Sollte die Sonnenbrille die Umgebung jedoch zu stark verdunkeln, ist eine heruntergeklappte Sonnenblende die bessere Wahl. Eine aufrechte Sitzposition sorgt dafür, dass der von der Blende geworfene Schatten auf die Augen fällt. Prinzipiell gilt: Vor Tunnelfahrten sollte eine Sonnenbrille stets abgenommen werden. 

Wenn weder Sonnenbrille noch Sonnenblende für bessere Sicht sorgen, hilft im Zweifel eine kurze Fahrpause, bis die Sonne weiterwandert und das Sonnenlicht nicht mehr beim Fahren stört. 

 

Welche Vorteile bieten polarisierte Brillengläser?

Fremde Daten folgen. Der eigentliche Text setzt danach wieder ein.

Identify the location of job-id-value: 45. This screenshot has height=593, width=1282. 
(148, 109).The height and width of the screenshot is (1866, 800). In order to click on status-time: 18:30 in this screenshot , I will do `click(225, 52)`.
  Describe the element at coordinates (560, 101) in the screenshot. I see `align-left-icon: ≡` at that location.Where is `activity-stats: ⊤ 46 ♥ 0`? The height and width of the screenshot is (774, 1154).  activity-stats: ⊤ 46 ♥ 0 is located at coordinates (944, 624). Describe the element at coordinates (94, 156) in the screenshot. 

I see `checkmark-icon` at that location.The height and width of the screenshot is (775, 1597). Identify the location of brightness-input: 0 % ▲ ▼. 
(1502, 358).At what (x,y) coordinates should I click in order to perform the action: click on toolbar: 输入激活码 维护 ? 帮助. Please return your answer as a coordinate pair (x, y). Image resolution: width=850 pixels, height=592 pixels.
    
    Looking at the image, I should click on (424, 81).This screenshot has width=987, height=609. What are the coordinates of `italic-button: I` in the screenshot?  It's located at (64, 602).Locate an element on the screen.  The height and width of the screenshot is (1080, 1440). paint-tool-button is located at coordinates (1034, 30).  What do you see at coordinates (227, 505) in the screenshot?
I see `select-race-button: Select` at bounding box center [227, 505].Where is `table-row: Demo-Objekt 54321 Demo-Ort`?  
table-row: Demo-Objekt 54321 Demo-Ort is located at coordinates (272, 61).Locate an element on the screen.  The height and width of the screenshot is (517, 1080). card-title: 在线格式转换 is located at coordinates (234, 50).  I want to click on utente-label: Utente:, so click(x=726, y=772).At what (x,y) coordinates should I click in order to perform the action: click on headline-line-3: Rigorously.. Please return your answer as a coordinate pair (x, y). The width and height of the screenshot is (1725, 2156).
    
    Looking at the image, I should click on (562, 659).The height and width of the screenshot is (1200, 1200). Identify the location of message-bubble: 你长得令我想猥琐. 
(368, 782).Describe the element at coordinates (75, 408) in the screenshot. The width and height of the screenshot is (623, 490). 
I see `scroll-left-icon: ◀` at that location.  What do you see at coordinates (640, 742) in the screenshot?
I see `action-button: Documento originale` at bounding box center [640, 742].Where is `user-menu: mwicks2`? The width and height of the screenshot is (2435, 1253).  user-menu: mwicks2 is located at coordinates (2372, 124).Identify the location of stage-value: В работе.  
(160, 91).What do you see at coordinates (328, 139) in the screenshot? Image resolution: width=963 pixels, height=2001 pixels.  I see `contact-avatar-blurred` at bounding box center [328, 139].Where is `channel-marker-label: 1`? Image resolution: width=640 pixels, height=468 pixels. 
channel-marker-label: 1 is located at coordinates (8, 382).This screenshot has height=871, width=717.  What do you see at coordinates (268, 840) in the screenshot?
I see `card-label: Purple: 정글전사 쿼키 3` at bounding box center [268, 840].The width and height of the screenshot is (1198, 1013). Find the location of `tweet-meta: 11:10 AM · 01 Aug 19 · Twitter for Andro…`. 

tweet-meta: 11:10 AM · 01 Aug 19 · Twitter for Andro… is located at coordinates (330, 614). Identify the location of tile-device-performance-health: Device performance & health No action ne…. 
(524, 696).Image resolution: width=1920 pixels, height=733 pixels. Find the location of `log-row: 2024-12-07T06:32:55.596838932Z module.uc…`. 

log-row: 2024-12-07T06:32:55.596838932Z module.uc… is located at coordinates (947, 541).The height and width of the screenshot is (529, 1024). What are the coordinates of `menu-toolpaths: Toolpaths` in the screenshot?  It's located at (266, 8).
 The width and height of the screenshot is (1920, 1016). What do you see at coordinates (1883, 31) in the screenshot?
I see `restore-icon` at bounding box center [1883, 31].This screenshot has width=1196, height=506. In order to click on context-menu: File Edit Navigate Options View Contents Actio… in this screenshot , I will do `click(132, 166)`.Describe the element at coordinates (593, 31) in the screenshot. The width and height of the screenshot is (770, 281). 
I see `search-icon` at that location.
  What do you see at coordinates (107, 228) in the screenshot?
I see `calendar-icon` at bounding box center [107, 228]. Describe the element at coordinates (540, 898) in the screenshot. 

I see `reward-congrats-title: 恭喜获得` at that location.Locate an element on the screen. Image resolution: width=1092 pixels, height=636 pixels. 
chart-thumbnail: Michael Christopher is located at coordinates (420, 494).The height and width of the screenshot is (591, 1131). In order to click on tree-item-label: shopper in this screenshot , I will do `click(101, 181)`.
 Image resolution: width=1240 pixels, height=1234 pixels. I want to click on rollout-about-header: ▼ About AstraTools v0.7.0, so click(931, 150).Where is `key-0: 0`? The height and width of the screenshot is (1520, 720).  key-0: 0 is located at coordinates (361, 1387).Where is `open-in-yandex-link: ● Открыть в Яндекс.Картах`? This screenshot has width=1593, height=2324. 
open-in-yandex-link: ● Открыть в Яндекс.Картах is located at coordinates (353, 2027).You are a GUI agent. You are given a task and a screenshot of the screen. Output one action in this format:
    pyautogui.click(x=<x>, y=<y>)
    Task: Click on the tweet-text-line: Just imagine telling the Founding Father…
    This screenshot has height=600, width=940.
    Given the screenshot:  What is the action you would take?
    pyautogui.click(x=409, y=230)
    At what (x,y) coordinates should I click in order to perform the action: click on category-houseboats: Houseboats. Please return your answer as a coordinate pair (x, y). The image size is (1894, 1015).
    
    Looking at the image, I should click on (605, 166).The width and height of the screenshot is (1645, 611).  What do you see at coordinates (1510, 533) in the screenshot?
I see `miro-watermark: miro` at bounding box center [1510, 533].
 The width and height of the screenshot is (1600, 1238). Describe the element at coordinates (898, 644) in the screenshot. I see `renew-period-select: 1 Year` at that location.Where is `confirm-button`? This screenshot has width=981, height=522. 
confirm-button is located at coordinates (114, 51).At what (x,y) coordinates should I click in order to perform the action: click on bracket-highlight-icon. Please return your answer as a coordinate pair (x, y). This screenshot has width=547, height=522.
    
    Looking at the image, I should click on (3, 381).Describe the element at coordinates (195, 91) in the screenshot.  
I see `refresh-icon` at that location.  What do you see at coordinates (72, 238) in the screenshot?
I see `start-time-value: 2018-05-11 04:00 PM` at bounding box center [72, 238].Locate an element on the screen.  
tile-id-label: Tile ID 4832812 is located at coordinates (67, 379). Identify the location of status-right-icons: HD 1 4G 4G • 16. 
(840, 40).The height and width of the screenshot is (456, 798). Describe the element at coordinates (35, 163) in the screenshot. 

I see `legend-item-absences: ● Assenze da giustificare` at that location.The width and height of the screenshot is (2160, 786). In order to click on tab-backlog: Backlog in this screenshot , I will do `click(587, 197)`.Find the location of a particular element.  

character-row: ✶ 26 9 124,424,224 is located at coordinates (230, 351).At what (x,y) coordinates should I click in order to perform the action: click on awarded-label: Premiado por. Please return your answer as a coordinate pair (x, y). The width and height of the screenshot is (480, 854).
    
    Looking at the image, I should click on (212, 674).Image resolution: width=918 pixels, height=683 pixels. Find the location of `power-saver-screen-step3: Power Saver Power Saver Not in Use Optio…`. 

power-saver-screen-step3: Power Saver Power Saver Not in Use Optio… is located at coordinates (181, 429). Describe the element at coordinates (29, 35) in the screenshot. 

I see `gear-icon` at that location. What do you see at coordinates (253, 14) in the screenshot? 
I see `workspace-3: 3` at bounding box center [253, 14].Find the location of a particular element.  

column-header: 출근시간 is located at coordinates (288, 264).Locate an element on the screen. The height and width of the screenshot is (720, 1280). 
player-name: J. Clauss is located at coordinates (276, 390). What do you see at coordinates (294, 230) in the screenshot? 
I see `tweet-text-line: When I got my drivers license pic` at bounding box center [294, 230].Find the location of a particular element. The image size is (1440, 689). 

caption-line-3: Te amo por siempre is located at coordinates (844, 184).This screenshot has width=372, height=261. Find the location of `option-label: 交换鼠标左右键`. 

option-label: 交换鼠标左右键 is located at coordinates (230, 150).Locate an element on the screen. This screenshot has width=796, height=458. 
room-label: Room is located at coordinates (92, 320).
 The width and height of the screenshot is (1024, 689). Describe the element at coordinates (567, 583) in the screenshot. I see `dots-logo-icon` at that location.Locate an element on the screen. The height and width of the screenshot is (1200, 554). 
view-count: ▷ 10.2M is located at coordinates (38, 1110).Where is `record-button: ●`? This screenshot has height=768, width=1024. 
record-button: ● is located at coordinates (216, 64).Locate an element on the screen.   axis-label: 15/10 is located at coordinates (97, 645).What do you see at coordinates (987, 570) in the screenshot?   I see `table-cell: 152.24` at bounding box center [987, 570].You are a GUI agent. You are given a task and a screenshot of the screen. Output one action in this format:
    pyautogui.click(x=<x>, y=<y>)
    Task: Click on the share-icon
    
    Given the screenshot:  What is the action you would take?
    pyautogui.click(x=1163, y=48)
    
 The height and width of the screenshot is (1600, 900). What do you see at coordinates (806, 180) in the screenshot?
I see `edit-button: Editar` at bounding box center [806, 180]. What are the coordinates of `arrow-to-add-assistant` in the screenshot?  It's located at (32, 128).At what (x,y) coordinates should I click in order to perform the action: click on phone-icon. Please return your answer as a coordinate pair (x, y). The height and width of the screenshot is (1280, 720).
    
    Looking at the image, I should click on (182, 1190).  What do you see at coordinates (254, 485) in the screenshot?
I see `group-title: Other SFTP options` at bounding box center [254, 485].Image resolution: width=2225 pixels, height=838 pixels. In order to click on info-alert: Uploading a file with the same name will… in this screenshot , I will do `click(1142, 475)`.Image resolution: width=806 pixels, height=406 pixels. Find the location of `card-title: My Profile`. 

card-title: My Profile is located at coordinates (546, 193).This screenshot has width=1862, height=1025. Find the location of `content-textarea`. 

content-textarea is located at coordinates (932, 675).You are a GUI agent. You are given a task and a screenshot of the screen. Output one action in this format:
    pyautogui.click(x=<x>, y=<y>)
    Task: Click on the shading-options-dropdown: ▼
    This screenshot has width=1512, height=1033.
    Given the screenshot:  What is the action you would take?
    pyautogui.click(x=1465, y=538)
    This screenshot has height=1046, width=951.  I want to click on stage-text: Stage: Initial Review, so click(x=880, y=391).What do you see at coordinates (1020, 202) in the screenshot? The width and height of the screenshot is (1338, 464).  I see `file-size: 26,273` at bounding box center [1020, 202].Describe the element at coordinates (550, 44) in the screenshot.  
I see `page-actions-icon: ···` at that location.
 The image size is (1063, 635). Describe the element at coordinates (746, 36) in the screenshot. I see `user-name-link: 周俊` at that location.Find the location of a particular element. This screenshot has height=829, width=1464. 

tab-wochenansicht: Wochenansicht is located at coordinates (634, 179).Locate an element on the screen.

Sonnenbrillen mit polarisierten Gläsern schützen die Augen nicht nur vor einfallendem Sonnenlicht. Zusätzlich filtern sie einen Großteil der Strahlung reflektierender Oberflächen wie etwa nasser Straßen, Pfützen oder spiegelnder Flächen. So ermöglichen polarisierte Brillengläser auch bei sehr hellem Licht kontrastreiches Sehen und verhindern, dass die Augen ermüden. Dies geschieht mittels eines speziellen Filters auf der Glasoberfläche. Dessen Kristalle absorbieren vertikal einfallendes Licht und lassen nur waagerechte Lichtstrahlen hindurch. So schützen polarisierte Brillengläser die Augen vor dem gebündelten Licht reflektierender Lichtquellen. 

Rechtzeitig reagieren können: mit angepasster Fahrweise

Besonders im morgendlichen und abendlichen Berufsverkehr kann die Sonne unerwartet stark blenden. Dessen sollten sich Autofahrerinnen und Autofahrer vor allem in den Herbst- und Wintermonaten bewusst sein. Eine den Witterungsbedingungen angepasste Geschwindigkeit und ausreichend Abstand zu Vorausfahrenden helfen, bei Gefahr rechtzeitig reagieren zu können. Umgekehrt ist man für andere besser sichtbar, wenn man bei widrigen Lichtverhältnissen das Abblendlicht einschaltet.